Columns in the Monmouth Daily Review Atlas

PBS VERSUS WYATT EARP — AN OK SHOW

 

By William Urban

 

As readers of the Review Atlas know, American Experience presented a fifty minute program on Wyatt Earp a couple weeks ago. Given that most television programs on Monmouth’s most famous son are god-awful, it was easy for this one to be better.

 Monmouth was mentioned briefly, in the context of the westward movement of the American people — that mass migration that contemporaries called Manifest Destiny. That is, it was “manifest” (obvious) that Americans would occupy the rest of the continent, there being only disorganized Mexicans far to the south and even less organized Indians on the Great Plains. Destiny — pioneers moving into the interior was a process larger than the individuals involved, and Americans already on the move saw no reason to stop.

This is a theme the PBS developed very well, to put the Earps’ experiences in Wichita and Tombstone, then later in California and Alaska, in the context of their times. I did this once myself, back in 2003, when I was asked to write a book for Middle School children, Wyatt Earp: The OK Corral and the Law of the American West. I could have concentrated on the gunfight and the vendetta ride — since that is what catches the typical reader’s eye — but I preferred to see a close-knit family following closely behind the frontier, arriving in Monmouth after the Indians were gone, but before the railroad arrived. Most members of the family settled in Monmouth for good, but Nicholas Earp saw the Mexican War as an opportunity to qualify for free land in the West. Unfortunately for his plans, the dispute over slavery resulted in Congress failing to make any provision for veterans. Nicholas returned home — injured by an animal kicking him in the groin — just before the birth of his son, but in time to name him for his commanding officer, Wyatt Berry Stapp.

## GIVEN DATA
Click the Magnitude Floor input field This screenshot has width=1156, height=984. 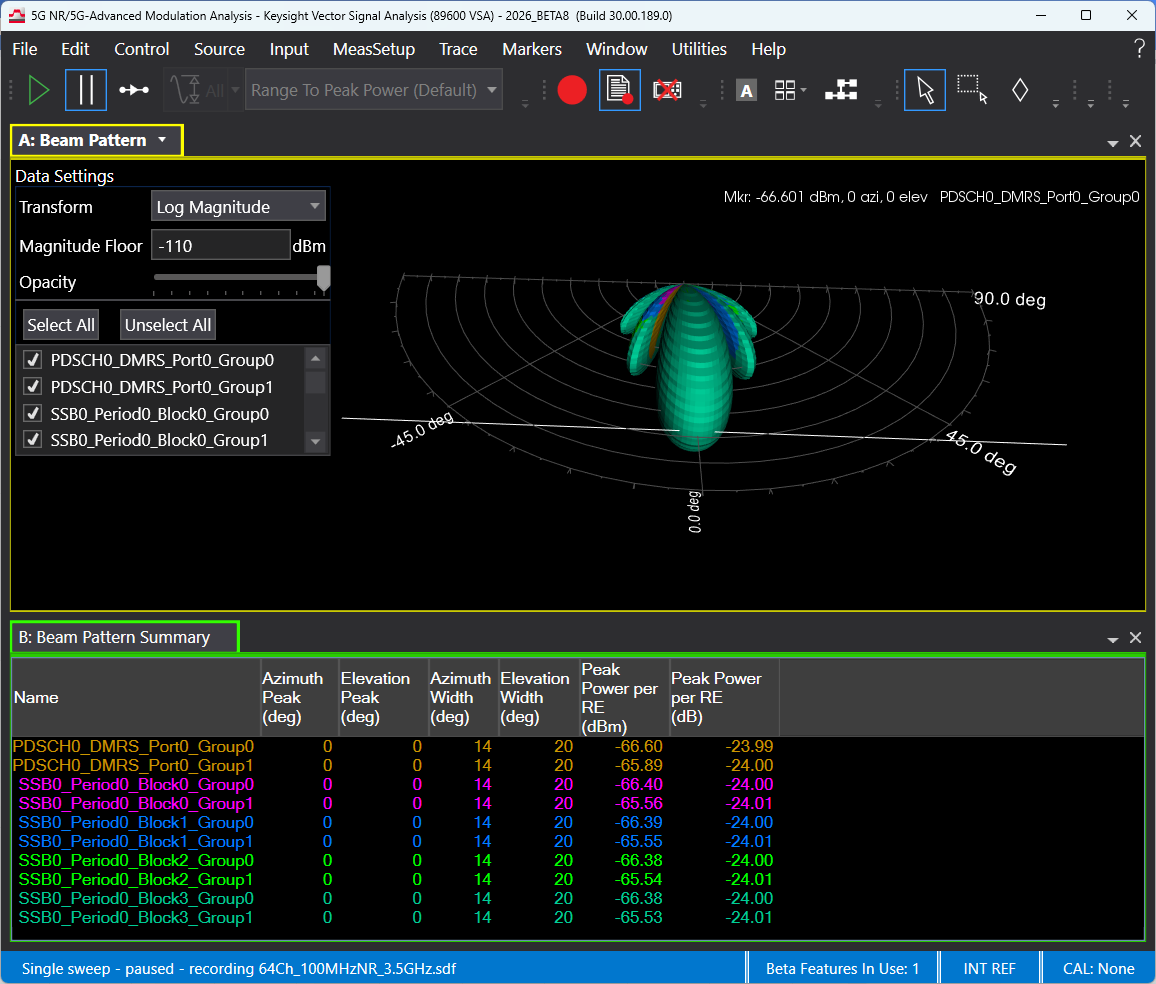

## TASKS TO PERFORM
- 1) In the column on PBS and Wyatt Earp, whom was Wyatt named for?
- 2) Restate the part of the column on PBS and Wyatt Earp that opens with the words containing "Monmouth was mentioned" and closes with "reason to stop.", changing "pioneers" to "settlers".
- 3) The column on PBS and Wyatt Earp says PBS set the Earps' experiences in several places in the context of their times. List those places.

## TASK RESPONSES
- 1) His father's commanding officer, Wyatt Berry Stapp.

- 2)
Monmouth was mentioned briefly, in the context of the westward movement of the American people — that mass migration that contemporaries called Manifest Destiny. That is, it was “manifest” (obvious) that Americans would occupy the rest of the continent, there being only disorganized Mexicans far to the south and even less organized Indians on the Great Plains. Destiny — settlers moving into the interior was a process larger than the individuals involved, and Americans already on the move saw no reason to stop.

- 3) Wichita, Tombstone, California, Alaska